# What Kind of Insulator? Also a 2-Patent.



## Robby Raccoon (Oct 3, 2017)

It's the one on the right that I have a question on.... What is it, when is it from, is it intact or broken, etc.

The left one is a CD 134 Hemingray with 1871 and 1893 patents. 


From a strange.... not quite garage sale, not quite antique store, but not an estate sale. This building, actually-- and full of antique oil lamps and electrical parts!


----------



## CanadianBottles (Oct 3, 2017)

That's a lightning rod insulator.  It's intact.  I don't know when it's from unfortunately.  I imagine around 1900 or so.  I don't think they can be dated particularly accurately.

I like finding places like that!  Reminds me of a place outside of Ottawa where I found a beautiful 19th century glass lamp a while back for only a couple dollars.


----------



## 143Tallboy (Oct 4, 2017)

Here's a photo I posted a few years ago showing how they were used:

https://www.antique-bottles.net/sho...glass-whatnots&p=644573&viewfull=1#post644573


----------



## botlguy (Oct 4, 2017)

Another good exchange. Those Lightning Rod insulators come in a wide variety of styles, shapes and colors and are quite collectible, some bringing big bucks. Yours is common but looks to be a nice example. 
Jim S


----------



## Robby Raccoon (Oct 4, 2017)

Canadian Bottles, thank you. You never know where you'll find something. I was directed to find this sale from a guy at the flea market. 

143TallBoy, thank you very much. Really helps picture it. 

botlguy, thank you. Which manufacturers made them? Just Hemingray, Brookfield and Diamond, or also their smaller competitors?


----------



## botlguy (Oct 4, 2017)

Spirit Bear said:


> botlguy, thank you. Which manufacturers made them? Just Hemingray, Brookfield and Diamond, or also their smaller competitors?

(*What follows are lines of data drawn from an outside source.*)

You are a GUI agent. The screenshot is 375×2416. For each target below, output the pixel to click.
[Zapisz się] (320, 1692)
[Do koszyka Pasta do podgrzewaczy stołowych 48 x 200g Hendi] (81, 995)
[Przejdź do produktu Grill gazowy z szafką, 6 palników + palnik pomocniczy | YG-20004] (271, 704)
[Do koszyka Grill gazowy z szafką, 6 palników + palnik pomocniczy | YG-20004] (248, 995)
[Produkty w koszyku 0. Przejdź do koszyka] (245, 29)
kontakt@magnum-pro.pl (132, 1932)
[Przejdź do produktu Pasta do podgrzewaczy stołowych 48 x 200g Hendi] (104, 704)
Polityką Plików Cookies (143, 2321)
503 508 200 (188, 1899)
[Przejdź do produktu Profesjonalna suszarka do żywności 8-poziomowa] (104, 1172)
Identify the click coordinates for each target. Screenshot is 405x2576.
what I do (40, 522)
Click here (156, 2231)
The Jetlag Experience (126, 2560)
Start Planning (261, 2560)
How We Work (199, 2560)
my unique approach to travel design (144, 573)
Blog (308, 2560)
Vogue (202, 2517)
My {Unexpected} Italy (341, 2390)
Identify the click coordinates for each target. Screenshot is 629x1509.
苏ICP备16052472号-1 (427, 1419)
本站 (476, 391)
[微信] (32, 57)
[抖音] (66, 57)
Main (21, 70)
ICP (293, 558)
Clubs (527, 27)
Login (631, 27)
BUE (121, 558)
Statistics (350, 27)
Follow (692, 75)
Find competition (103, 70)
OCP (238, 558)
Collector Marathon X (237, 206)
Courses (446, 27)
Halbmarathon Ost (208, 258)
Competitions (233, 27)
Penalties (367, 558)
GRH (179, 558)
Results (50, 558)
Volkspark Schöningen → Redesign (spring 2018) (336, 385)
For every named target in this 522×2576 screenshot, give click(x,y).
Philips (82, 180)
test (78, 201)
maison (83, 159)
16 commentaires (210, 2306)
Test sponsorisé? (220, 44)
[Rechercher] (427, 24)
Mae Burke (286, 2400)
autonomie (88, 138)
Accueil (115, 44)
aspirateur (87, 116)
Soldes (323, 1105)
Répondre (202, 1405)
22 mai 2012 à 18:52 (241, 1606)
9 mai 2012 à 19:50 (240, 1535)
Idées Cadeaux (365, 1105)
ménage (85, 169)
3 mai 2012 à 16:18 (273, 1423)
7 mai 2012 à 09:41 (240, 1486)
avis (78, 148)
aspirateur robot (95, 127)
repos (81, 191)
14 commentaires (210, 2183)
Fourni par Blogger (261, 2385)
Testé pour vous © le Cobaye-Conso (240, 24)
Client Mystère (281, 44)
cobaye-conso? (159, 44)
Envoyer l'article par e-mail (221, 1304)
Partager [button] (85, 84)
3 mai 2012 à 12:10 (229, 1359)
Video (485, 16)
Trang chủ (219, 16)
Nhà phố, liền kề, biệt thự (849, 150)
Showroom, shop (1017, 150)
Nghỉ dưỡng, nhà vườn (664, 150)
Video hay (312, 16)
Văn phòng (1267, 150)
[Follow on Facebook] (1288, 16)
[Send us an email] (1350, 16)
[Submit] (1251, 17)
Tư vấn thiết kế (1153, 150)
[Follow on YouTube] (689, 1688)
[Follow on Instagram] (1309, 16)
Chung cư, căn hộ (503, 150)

I am no expert by any means but if my memory serves me I think most are unidentified as to the maker and none attributed to the major glass works. Some have a squiggly metal thingy on the top that identifies the maker. An online search should turn up something, perhaps a lot.


----------



## Robby Raccoon (Oct 5, 2017)

Thank you, Jim.


----------



## Yimbo (Jan 19, 2018)

I have 3 lightning rod insulators and the spire off the top of a glass globe. Only 1 has a name SPRATT, looked it up and there are some purple, yellow, blue-green, clear and dark green. There's a lot of information on the sites especially the Crown Jewels site.

The other 2 things in the 1st pic are gutter hangers


----------



## botlguy (Jan 19, 2018)

The SPRATT is highly desired being embossed.
Jim S


----------



## Mr. Hemingray (May 30, 2019)

Chiming in very late here, but as far as I know, Hemingray and Brookfield didn't make LRIs. However, both glasshouses DID make some small spool type insulators with those CDs spanning from 1045-1106.


----------